Start of DATA SECTION

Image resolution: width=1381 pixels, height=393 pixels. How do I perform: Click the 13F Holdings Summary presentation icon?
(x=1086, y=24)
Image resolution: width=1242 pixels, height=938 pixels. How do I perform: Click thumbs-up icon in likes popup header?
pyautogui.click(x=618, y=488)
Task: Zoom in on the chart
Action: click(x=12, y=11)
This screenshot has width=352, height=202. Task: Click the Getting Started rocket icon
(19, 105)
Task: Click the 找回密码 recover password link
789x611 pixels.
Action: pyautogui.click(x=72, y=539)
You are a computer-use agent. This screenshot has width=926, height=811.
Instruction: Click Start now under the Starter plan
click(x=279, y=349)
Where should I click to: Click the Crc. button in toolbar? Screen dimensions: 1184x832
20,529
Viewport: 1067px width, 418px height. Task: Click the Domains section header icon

End of DATA SECTION

ACTIVITY:
Please make an exact copy of the entries, down to the last character.

COMPLETED EXERCISE:
Image resolution: width=1381 pixels, height=393 pixels. How do I perform: Click the 13F Holdings Summary presentation icon?
(x=1086, y=24)
Image resolution: width=1242 pixels, height=938 pixels. How do I perform: Click thumbs-up icon in likes popup header?
pyautogui.click(x=618, y=488)
Task: Zoom in on the chart
Action: click(x=12, y=11)
This screenshot has width=352, height=202. Task: Click the Getting Started rocket icon
(19, 105)
Task: Click the 找回密码 recover password link
789x611 pixels.
Action: pyautogui.click(x=72, y=539)
You are a computer-use agent. This screenshot has width=926, height=811.
Instruction: Click Start now under the Starter plan
click(x=279, y=349)
Where should I click to: Click the Crc. button in toolbar? Screen dimensions: 1184x832
20,529
Viewport: 1067px width, 418px height. Task: Click the Domains section header icon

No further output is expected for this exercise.